Mais l’Arménie nous montre aussi ce que nous ne voyons plus : l’histoire des hommes est d’abord celle des civilisations. La leur est la nôtre. Car leurs racines sont les nôtres. Premier royaume chrétien, dont le gisant du dernier roi repose à la basilique de Saint Denis, l’Arménie est notre sœur. Toujours, dans sa douloureuse histoire, c’est vers l’Europe et singulièrement vers la France qu’invariablement, elle aura porté son regard et son espoir. Aussi lorsqu’en 2020 l’Azerbaïdjan, appuyé par la Turquie, a lancé son offensive sur la région du Haut-Karabach, c’est de nouveau vers l’Europe que l’Arménie s’est tournée.
Et si l’Europe a répondu à cet appel avec une certaine timidité, se réfugiant derrière la neutralité, la raison ne tient pas aux seules divergences de vues et d’intérêts entre les chancelleries européennes : cette civilisation commune qui l’unit aux Arméniens, l’Europe ne l’assume plus. Or, l’Europe n’est pas qu’un ensemble d’institutions, c’est d’abord une civilisation.
Et les civilisations sont mortelles.

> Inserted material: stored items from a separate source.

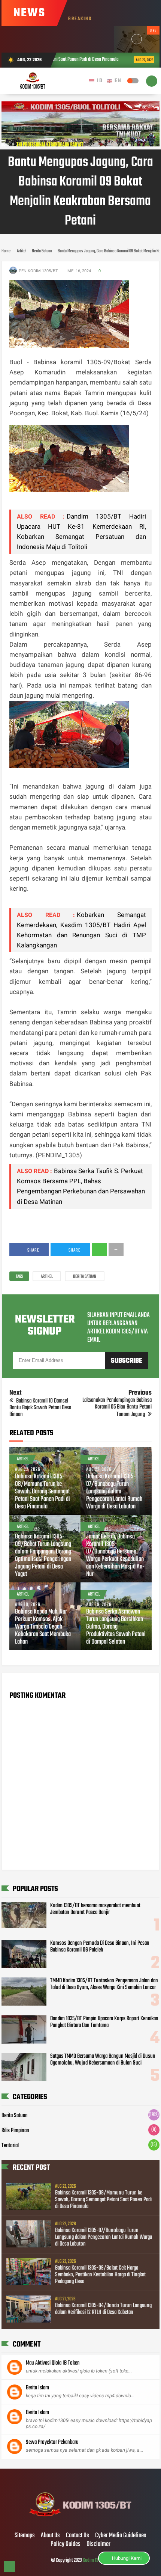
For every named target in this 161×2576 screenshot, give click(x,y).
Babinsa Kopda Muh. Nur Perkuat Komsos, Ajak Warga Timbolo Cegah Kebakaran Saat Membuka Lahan (43, 1627)
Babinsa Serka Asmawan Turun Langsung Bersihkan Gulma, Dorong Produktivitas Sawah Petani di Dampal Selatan (116, 1627)
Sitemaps (25, 2536)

C’est ce message d’avertissement qu’à la suite de Paul Valéry nous lance l’Arménie : l’Europe peut disparaître de ne plus se reconnaître. En voulant s’affranchir de ses racines, elle laisse une friche que viennent labourer les semeurs de haines, à commencer par la haine islamiste. Cette même haine qui a frappé les Arméniens, à travers les crimes commis par les mercenaires djihadistes au Haut-Karabach, comme elle frappe déjà les Européens.
C’est le même totalitarisme qui réunit ceux qui, en Arménie, voudraient réduire en cendres les monastères et les églises, avec ceux qui, en France, ont massacré le père Hamel et fait couler le sang dans la basilique de Nice. Même idéologie, même totalitarisme, mêmes ennemis : Français et Arméniens, c’est dans l’adversité que nous prenons conscience de cette même civilisation qui nous unit.
Ces liens d’unité entre nos deux nations, il nous faudra les raffermir. Par une action extérieure assumant pleinement notre responsabilité dans le processus de paix au sein du groupe de Minsk comme au sein de l’Union européenne. Nous souhaitons une conférence internationale pour l’Arménie à Paris, qui au-delà de la sécurité et de l’économie, mobilise également l’Unesco sur la protection du patrimoine culturel et religieux du Haut-Karabach. Par cette relation intérieure, aussi, qui unit dans le cœur de nos compatriotes franco-arméniens nos deux nations.
Peu de peuples auront donné autant de grands Français à la France que le peuple arménien. Le hasard n’y est pour rien. La France et l’Arménie portent en elles plus que leur propre destin. Cette part d’universel qu’ensemble nous possédons, nous devons la préserver pour la grandeur de notre civilisation. Cette civilisation européenne dont l’Arménie demeure la courageuse sentinelle.